Experiments using Rsk2KO arteries showed that RSK2 is a critical upstream activator of NHE-1–induced alkalinization associated with increased [Ca2+]i and myogenic vasoconstriction. Resting pH in rodent mesenteric arteries is governed largely by a balance between acid extrusion by NHE-1 and the Na+-bicarbonate transporter (41). The relationship between smooth muscle pH and contraction is complex and varies in different kinds of blood vessels (42). Changes in pHi are tightly linked to Ca2+i signaling and changes in artery tone (43). Acidosis generally inhibits the Na+/Ca2+ exchanger (44), the sarcoplasmic reticulum (SR) and plasmalemmal Ca2+ adenosine triphosphatases (ATPases) (45, 46), L-type Ca2+ channels (47), and the SR ryanodine-sensitive Ca2+ release channels (42), resulting in muscle relaxation (28). IP3- and Ca2+-induced Ca2+ release are also increased with alkalinization (42). The increase in Ca2+ associated with the RSK2/NHE-1–mediated alkalinization is expected to augment MLCK activity, RLC20 phosphorylation, and myogenic vasoconstriction. These observations provide an explanation for the correlation of increased RSK2 and NHE-1 activities found in vascular smooth muscle when stimulated by AngII and the increased Na+/H+ exchange activity associated with hypertension. In addition, these observations may explain the correlation between platelet aggregation, [Ca2+]i, pHi, and blood pressure as observed in treated and untreated hypertensive patients (48). Enhanced NHE-1 and RSK2 activity under pathological conditions and metabolic challenges would be expected to increase NHE-1–induced alkalinization and artery dysfunction, whereas under normal conditions the Na-bicarbonate exchanger would tend to buffer the large changes in pH that we observed with the myogenic response (43).

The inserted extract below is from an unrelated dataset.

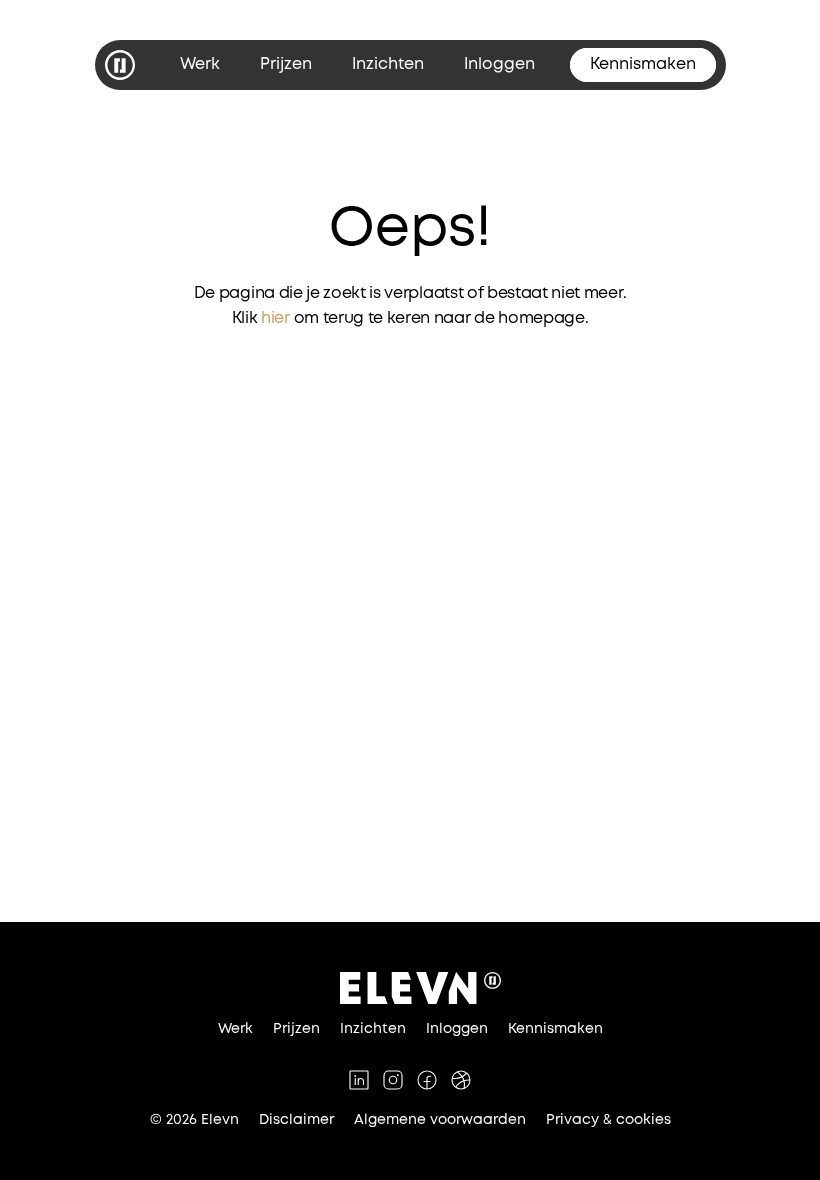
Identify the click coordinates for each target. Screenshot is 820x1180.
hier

Ca2+ influx and/or release from the SR through IP3 receptor or ryanodine receptors, distributed over the continuous SR network in smooth muscle cells (49, 50), result in various distinctive cytosolic Ca2+ transients (51, 52). We observed Ca2+ transients in pressurized arteries, with or without treatment with ryanodine (which depletes Ca2+ stores), and both were suppressed by cariporide. These findings show that SR ryanodine-sensitive Ca2+ stores regulated by NHE-1 activity are a source of the Ca2+ transients induced in myogenic vasoconstriction. IP3-initiated Ca2+ waves that propagate across the entire muscle cell from an initial release site (53) become inactivated at high [Ca2+], accounting for the transient Ca2+ wave (movie S1) (54). Regardless of whether Ca2+ waves are sourced from Ca2+ influx, IP3- or ryanodine-sensitive stores, or all sources, our main finding is that inhibition of NHE-1 suppressed Ca2+ transients in arteries and that NHE-1 activity is RSK2 dependent. Future studies will focus on the molecular mechanisms responsible for the [Na+]- and [H+]-induced regulation of Ca2+ handling and contractility in smooth muscle of small resistance arteries, both under normal and pathological conditions.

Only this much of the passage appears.